I giapponesi puliscono lo spazio intorno alla Terra con una rete magnetica per raccogliere i “rifiuti”

I giapponesi hanno deciso di cominciare a far pulizia nello spazio intorno al nostro pianeta. Metteranno in orbita una grande rete magnetica, raccatteranno i rifiuti e li distruggeranno. La missione di ramazzatura dei cieli è in calendario per la fine di febbraio. L’agenzia spaziale giapponese si è fatta aiutare da un'azienda specializzata nella costruzione di arnesi da pesca per creare un “laccio magnetico” con cui acchiappare la prima manciata di rifiuti. E’ lungo 300 metri e largo appena trenta centimetri, e dovrebbe funzionare come un’immensa calamita. Una volta pieno di detriti, verrà fatto cadere verso la Terra, in modo che nell’impatto con l’atmosfera tutto si disintegri.

L’intervento non è così fantascientifico come si crederebbe. La drammatica realtà è che il cortile di casa nostra è davvero pieno di rifiuti. Ce ne sono almeno 22 mila che misurano più di 12 centimetri, mentre quelli più piccoli sono ben oltre 350 mila. Erano appena 5 mila fino agli anni Sessanta, poi sono cresciuti esponenzialmente. Ci sono vecchi satelliti fuori uso. Ma ci sono soprattutto detriti rimasti dai test missilistici sovietici e americani negli anni della corsa agli armamenti. Viaggiano velocissimi, in orbita intorno al nostro pianeta, sopra le nostre teste. E possono essere un rischio grave per i satelliti delle telecomunicazioni.

Se avete visto il film “Gravity” con Sandra Bullock e George Clooney potete capire che la “Space Junk”, l’immondizia spaziale, è davvero una minaccia: quel che accade ai due astronauti dello schermo potrebbe domani capitare ai veri astronauti che vivono e lavorano sulla stazione spaziale a 354 chilometri di altezza dalla terra. Anzi, è quasi avvenuto, nel febbraio del 2009, quando un vecchio satellite sovietico disattivato è andato a sbattere con uno americano, un Iridium 33 (funzionante). I due oggetti si sono scontrati a 790 chilometri sopra la Siberia alla velocità di oltre 42 mila chilometri orari: è stato il primo caso di impatto ad alta velocità, e come risultato almeno un migliaio di frammenti si sono sprigionati nello spazio. In quell’occasione, la Stazione Spaziale dovette far manovra per evitare di essere danneggiata: ebbe il tempo di agire e nessuno si fece male.

Ma con questa marea di detriti che ci assediano, non si può essere sicuri di essere sempre così fortunati.

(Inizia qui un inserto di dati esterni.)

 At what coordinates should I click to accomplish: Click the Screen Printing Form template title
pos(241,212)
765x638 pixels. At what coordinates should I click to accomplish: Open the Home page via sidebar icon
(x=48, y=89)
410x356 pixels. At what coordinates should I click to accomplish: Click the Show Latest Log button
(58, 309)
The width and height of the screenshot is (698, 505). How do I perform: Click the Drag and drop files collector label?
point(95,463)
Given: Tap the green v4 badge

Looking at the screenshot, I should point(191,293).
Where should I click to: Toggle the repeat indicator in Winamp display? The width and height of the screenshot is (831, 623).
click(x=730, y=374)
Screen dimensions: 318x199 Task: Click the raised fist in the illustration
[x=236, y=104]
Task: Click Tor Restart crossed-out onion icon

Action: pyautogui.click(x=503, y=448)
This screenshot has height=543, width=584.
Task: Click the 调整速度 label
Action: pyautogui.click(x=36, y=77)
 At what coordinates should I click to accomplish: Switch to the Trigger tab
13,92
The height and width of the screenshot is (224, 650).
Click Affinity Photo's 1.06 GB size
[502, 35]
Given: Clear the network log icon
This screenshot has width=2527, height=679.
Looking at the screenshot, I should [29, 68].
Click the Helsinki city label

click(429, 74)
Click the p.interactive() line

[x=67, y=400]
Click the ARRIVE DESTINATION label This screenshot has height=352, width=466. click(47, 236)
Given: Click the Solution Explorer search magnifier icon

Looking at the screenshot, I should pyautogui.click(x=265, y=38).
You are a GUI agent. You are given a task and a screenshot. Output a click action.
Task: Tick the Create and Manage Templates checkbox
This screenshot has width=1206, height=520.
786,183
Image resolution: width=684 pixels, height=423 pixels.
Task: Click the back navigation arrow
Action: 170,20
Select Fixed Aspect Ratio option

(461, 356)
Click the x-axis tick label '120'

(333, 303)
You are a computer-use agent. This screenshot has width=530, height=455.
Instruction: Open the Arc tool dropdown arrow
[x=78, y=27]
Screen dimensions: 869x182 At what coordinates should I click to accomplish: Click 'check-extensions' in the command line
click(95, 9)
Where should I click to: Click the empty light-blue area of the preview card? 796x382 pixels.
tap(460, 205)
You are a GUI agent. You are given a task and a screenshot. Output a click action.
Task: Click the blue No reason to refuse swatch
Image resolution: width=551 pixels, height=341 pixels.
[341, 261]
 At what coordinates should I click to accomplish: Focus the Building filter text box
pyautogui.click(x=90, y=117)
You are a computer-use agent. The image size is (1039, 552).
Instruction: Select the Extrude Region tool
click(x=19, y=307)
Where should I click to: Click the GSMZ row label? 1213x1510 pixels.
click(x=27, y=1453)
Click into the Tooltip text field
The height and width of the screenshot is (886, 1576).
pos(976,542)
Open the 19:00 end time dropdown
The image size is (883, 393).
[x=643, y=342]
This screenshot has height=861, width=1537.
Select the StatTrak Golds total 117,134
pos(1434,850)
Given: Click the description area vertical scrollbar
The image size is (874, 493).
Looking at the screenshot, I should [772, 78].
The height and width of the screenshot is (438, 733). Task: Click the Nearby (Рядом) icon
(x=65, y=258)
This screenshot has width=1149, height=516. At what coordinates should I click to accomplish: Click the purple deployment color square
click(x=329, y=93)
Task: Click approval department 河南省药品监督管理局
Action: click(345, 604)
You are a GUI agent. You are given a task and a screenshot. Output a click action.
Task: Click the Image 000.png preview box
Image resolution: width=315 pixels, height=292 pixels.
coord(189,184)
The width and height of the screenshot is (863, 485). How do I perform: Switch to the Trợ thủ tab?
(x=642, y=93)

Se l’esperimento giapponese avrà successo, si può scommettere che ci saranno molte richieste di continuare nella ramazzatura. Vari grandi imprenditori stanno investendo centinaia di milioni di dollari per lanciare il turismo in orbita, e davanti all’ipotesi di mettere normali cittadini a bordo di capsule orbitanti, l’idea di fare pulizia ed evitare possibili drammatici scontri non può che essere vista con favore.